> _Work required_
Each line below is to be written out in full, exactly as shown.

> _Extracted data_
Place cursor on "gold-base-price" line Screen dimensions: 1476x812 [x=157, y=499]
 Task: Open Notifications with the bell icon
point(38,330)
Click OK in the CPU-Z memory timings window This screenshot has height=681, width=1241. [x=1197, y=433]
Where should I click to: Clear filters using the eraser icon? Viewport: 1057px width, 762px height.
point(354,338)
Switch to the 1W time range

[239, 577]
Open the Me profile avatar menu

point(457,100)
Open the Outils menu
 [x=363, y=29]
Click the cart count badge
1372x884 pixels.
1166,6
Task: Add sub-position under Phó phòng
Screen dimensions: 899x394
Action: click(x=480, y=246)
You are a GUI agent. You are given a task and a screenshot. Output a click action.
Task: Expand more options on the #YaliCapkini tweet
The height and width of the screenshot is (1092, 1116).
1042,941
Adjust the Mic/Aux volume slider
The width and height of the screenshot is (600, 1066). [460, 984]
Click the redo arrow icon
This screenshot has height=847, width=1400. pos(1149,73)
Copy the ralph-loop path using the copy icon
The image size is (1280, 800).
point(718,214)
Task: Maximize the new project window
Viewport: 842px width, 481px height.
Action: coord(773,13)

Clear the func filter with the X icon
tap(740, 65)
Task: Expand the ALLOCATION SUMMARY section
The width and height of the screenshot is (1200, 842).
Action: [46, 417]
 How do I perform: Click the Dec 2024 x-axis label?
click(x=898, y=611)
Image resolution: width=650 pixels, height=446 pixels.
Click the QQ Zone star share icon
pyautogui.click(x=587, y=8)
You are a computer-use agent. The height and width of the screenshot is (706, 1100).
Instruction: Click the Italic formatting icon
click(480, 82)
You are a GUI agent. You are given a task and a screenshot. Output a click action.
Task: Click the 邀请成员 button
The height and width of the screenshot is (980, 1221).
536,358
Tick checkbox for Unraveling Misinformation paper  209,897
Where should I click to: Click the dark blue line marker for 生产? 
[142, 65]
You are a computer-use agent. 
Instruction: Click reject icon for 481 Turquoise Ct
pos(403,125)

> _Final answer_
Place cursor on "gold-base-price" line Screen dimensions: 1476x812 [x=157, y=499]
 Task: Open Notifications with the bell icon
point(38,330)
Click OK in the CPU-Z memory timings window This screenshot has height=681, width=1241. [x=1197, y=433]
Where should I click to: Clear filters using the eraser icon? Viewport: 1057px width, 762px height.
point(354,338)
Switch to the 1W time range

[239, 577]
Open the Me profile avatar menu

point(457,100)
Open the Outils menu
 [x=363, y=29]
Click the cart count badge
1372x884 pixels.
1166,6
Task: Add sub-position under Phó phòng
Screen dimensions: 899x394
Action: click(x=480, y=246)
You are a GUI agent. You are given a task and a screenshot. Output a click action.
Task: Expand more options on the #YaliCapkini tweet
The height and width of the screenshot is (1092, 1116).
1042,941
Adjust the Mic/Aux volume slider
The width and height of the screenshot is (600, 1066). [460, 984]
Click the redo arrow icon
This screenshot has height=847, width=1400. pos(1149,73)
Copy the ralph-loop path using the copy icon
The image size is (1280, 800).
point(718,214)
Task: Maximize the new project window
Viewport: 842px width, 481px height.
Action: coord(773,13)

Clear the func filter with the X icon
tap(740, 65)
Task: Expand the ALLOCATION SUMMARY section
The width and height of the screenshot is (1200, 842).
Action: [46, 417]
 How do I perform: Click the Dec 2024 x-axis label?
click(x=898, y=611)
Image resolution: width=650 pixels, height=446 pixels.
Click the QQ Zone star share icon
pyautogui.click(x=587, y=8)
You are a computer-use agent. The height and width of the screenshot is (706, 1100).
Instruction: Click the Italic formatting icon
click(480, 82)
You are a GUI agent. You are given a task and a screenshot. Output a click action.
Task: Click the 邀请成员 button
The height and width of the screenshot is (980, 1221).
536,358
Tick checkbox for Unraveling Misinformation paper  209,897
Where should I click to: Click the dark blue line marker for 生产? 
[142, 65]
You are a computer-use agent. 
Instruction: Click reject icon for 481 Turquoise Ct
pos(403,125)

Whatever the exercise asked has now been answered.